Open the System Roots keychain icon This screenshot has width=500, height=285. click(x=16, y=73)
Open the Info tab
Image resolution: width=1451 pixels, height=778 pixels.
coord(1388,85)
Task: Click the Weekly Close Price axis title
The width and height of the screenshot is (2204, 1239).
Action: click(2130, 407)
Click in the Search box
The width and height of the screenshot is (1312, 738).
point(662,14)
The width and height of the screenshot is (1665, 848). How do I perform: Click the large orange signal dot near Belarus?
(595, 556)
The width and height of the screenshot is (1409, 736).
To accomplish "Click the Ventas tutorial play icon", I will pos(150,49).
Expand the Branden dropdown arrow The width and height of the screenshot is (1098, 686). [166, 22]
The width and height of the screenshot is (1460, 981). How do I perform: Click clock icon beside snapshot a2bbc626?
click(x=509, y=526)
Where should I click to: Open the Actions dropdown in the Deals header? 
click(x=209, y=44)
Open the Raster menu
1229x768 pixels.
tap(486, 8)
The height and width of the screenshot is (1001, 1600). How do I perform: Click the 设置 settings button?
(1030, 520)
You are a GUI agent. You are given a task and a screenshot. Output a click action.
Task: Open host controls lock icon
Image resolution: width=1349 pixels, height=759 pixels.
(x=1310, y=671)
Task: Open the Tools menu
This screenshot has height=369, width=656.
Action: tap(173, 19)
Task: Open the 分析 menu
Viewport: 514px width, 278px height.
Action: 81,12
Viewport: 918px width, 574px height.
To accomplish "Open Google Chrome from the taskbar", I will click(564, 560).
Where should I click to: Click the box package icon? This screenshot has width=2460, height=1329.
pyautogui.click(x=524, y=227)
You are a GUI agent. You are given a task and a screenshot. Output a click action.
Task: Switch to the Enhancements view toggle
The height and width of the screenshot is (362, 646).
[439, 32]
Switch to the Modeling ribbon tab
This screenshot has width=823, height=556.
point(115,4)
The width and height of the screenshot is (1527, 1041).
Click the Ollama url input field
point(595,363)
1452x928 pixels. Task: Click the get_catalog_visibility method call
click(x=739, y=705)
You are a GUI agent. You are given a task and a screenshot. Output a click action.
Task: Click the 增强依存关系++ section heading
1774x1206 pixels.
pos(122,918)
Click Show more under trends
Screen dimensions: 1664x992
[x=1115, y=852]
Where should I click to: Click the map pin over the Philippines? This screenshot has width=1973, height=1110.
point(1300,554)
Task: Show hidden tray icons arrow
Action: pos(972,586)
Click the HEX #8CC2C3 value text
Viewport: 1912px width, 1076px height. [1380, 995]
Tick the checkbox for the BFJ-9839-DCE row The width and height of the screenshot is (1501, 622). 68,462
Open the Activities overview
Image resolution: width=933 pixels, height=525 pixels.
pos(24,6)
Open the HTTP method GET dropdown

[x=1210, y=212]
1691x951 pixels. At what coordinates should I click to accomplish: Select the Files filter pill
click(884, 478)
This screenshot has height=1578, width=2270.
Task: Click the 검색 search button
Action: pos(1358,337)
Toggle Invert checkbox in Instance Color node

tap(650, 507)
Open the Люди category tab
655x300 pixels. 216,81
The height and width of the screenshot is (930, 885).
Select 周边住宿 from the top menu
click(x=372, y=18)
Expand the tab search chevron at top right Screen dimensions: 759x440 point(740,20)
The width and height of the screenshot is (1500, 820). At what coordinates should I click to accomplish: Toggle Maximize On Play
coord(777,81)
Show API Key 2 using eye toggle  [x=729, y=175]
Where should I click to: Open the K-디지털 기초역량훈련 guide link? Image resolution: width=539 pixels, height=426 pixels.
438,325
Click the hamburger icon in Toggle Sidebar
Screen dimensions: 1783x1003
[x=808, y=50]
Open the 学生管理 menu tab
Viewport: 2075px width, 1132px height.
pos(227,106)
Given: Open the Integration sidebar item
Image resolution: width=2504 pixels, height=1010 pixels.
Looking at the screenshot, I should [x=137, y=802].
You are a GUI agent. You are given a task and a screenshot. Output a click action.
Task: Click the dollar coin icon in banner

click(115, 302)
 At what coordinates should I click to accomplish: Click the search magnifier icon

_What you are asked to do_
Review the preceding data and report every line that includes the string "will".

_Exercise answer_
To accomplish "Click the Ventas tutorial play icon", I will pos(150,49).
To accomplish "Open Google Chrome from the taskbar", I will click(564, 560).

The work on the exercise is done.